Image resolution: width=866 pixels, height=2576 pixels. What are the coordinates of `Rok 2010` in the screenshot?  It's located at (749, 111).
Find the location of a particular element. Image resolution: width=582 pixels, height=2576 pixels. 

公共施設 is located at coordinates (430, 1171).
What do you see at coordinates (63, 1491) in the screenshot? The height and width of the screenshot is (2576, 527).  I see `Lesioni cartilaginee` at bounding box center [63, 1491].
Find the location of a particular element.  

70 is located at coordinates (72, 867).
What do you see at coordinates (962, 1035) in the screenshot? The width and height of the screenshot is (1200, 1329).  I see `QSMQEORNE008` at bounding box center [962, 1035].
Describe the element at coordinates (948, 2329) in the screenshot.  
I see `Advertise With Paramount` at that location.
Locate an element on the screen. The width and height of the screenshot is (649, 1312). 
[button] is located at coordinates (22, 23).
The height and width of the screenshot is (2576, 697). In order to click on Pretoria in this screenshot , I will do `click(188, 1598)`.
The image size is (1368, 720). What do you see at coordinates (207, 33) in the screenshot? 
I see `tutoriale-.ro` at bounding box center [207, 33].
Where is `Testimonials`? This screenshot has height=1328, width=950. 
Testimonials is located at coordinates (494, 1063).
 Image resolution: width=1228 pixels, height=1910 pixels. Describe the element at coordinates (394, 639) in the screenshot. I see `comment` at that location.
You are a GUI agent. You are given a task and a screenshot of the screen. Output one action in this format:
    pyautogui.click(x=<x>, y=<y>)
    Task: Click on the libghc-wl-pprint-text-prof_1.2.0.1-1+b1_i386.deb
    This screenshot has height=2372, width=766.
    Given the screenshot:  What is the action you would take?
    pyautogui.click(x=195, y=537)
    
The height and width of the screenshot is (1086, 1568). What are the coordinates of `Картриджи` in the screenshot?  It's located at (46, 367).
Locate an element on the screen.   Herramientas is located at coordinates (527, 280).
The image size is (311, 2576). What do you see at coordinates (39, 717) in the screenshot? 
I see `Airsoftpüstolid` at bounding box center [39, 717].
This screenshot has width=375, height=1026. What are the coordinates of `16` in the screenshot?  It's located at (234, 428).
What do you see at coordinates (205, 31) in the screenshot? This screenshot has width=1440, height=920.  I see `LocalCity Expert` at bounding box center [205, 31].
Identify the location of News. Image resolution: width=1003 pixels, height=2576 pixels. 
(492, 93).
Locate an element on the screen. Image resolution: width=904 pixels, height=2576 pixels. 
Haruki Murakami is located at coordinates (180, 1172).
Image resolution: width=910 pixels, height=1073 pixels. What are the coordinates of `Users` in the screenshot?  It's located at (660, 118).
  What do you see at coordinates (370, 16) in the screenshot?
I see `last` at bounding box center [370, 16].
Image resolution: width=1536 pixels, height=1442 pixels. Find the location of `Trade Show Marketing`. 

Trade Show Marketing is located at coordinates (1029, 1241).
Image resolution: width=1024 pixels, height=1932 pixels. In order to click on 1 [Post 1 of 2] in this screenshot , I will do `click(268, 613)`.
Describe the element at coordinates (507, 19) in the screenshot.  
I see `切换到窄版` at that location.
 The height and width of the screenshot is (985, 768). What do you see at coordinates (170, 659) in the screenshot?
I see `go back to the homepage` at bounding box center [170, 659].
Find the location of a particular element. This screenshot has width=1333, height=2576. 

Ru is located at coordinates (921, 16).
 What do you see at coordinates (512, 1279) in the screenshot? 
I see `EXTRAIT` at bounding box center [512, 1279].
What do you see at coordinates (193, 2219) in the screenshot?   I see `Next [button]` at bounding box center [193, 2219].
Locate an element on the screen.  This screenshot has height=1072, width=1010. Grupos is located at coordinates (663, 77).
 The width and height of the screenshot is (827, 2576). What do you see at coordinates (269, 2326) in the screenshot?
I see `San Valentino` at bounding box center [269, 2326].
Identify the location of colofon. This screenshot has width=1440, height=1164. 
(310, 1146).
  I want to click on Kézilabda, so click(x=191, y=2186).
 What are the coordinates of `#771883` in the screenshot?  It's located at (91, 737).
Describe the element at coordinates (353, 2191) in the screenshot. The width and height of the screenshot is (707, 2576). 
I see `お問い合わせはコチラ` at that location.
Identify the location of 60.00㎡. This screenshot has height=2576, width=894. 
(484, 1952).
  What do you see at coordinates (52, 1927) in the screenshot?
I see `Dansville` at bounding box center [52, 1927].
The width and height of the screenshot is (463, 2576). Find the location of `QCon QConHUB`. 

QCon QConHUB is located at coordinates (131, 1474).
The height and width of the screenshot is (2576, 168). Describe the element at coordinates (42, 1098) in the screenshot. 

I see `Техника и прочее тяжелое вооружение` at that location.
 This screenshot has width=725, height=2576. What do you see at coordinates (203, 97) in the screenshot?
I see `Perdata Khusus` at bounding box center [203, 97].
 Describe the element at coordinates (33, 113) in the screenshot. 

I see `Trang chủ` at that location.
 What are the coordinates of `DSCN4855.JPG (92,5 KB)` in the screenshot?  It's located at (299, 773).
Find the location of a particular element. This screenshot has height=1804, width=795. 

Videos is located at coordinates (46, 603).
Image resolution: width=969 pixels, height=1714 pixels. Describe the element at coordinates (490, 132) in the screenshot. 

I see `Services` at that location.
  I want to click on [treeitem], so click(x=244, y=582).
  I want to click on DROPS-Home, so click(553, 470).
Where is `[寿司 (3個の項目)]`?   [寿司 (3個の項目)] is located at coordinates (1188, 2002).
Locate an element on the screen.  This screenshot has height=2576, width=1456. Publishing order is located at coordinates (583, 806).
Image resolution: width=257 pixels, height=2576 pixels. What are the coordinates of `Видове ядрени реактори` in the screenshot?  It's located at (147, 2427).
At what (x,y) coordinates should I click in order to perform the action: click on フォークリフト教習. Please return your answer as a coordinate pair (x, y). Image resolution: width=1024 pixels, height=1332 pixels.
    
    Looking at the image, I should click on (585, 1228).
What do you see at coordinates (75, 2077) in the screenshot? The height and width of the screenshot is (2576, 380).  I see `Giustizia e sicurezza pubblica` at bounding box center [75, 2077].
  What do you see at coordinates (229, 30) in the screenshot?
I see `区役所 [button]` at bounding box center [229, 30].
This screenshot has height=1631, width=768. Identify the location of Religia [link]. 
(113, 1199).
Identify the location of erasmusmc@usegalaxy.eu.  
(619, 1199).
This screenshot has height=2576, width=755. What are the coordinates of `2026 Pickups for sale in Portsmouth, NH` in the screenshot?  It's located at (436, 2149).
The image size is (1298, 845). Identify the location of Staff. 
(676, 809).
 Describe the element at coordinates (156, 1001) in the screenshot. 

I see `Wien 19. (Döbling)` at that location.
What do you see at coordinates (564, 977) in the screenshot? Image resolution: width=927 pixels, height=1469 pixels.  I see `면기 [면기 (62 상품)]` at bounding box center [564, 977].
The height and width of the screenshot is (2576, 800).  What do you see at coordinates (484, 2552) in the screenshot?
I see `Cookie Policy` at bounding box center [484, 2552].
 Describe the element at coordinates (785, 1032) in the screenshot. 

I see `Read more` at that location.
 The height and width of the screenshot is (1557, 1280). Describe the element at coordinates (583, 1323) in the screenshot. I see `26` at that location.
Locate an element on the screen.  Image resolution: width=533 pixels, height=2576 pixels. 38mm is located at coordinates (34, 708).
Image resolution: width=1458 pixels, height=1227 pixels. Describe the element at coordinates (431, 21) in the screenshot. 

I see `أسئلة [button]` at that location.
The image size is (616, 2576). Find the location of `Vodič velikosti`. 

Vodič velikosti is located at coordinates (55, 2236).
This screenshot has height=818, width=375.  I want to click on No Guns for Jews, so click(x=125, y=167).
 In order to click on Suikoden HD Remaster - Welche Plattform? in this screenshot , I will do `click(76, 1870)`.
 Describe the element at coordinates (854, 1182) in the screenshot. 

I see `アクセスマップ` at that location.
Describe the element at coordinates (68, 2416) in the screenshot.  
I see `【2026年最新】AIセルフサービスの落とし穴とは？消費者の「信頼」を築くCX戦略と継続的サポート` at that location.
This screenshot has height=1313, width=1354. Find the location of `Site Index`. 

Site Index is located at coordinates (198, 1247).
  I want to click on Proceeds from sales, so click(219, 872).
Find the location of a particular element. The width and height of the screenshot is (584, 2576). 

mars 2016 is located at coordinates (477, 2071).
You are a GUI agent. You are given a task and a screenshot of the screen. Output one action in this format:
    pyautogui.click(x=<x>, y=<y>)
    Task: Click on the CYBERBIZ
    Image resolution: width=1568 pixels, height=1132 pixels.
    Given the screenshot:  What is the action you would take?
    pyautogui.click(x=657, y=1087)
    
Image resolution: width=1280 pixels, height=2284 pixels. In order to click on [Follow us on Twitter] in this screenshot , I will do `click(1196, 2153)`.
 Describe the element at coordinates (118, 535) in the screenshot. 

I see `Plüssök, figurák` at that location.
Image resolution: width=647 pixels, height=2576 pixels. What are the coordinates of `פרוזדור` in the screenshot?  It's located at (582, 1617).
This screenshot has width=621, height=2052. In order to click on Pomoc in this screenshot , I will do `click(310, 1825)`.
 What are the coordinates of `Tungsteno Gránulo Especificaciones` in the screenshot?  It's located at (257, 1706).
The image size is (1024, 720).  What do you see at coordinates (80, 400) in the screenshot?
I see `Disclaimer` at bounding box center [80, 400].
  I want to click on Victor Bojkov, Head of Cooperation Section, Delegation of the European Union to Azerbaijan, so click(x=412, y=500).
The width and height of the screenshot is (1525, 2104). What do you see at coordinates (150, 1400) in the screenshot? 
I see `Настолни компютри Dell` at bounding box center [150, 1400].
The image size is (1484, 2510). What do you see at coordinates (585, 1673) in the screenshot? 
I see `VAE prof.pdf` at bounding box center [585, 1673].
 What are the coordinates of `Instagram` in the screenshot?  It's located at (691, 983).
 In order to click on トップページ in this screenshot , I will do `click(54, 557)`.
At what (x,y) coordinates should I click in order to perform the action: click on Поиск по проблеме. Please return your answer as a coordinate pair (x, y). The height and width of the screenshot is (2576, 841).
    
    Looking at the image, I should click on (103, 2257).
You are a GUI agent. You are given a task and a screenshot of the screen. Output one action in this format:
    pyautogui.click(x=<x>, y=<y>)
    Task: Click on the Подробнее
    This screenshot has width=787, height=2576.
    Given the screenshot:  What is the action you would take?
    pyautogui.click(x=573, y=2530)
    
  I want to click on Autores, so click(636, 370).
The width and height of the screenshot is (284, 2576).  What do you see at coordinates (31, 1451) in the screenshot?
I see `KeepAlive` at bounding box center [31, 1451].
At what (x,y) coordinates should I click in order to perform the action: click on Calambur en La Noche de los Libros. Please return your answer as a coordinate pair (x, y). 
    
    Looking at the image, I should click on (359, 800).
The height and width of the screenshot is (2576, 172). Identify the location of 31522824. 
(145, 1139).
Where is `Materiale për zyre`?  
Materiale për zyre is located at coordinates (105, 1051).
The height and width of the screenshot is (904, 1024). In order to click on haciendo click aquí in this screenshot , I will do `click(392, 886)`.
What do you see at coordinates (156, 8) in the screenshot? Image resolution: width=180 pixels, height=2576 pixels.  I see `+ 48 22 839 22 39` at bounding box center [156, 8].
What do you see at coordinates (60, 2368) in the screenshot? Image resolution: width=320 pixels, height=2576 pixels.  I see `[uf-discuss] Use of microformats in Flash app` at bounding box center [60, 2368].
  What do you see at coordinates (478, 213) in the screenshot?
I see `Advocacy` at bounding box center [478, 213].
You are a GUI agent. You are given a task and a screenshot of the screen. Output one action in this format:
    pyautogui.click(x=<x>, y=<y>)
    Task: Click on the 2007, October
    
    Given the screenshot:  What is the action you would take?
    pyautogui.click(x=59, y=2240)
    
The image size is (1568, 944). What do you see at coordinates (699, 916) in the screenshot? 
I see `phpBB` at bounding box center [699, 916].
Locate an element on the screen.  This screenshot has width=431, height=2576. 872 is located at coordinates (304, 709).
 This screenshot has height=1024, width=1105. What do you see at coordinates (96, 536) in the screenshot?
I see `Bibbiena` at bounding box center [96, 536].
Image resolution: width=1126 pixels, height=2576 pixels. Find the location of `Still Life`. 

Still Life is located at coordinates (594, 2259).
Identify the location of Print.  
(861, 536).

Short exercise:
Copy the lines in the records above word for word, starting at the line that contains "What do you see at coordinates (193, 2219)" and ending at the line that contains "at (299, 773).".

Answer for this exercise:
What do you see at coordinates (193, 2219) in the screenshot?   I see `Next [button]` at bounding box center [193, 2219].
Locate an element on the screen.  This screenshot has height=1072, width=1010. Grupos is located at coordinates (663, 77).
 The width and height of the screenshot is (827, 2576). What do you see at coordinates (269, 2326) in the screenshot?
I see `San Valentino` at bounding box center [269, 2326].
Identify the location of colofon. This screenshot has width=1440, height=1164. 
(310, 1146).
  I want to click on Kézilabda, so click(x=191, y=2186).
 What are the coordinates of `#771883` in the screenshot?  It's located at (91, 737).
Describe the element at coordinates (353, 2191) in the screenshot. The width and height of the screenshot is (707, 2576). 
I see `お問い合わせはコチラ` at that location.
Identify the location of 60.00㎡. This screenshot has height=2576, width=894. 
(484, 1952).
  What do you see at coordinates (52, 1927) in the screenshot?
I see `Dansville` at bounding box center [52, 1927].
The width and height of the screenshot is (463, 2576). Find the location of `QCon QConHUB`. 

QCon QConHUB is located at coordinates (131, 1474).
The height and width of the screenshot is (2576, 168). Describe the element at coordinates (42, 1098) in the screenshot. 

I see `Техника и прочее тяжелое вооружение` at that location.
 This screenshot has width=725, height=2576. What do you see at coordinates (203, 97) in the screenshot?
I see `Perdata Khusus` at bounding box center [203, 97].
 Describe the element at coordinates (33, 113) in the screenshot. 

I see `Trang chủ` at that location.
 What are the coordinates of `DSCN4855.JPG (92,5 KB)` in the screenshot?  It's located at (299, 773).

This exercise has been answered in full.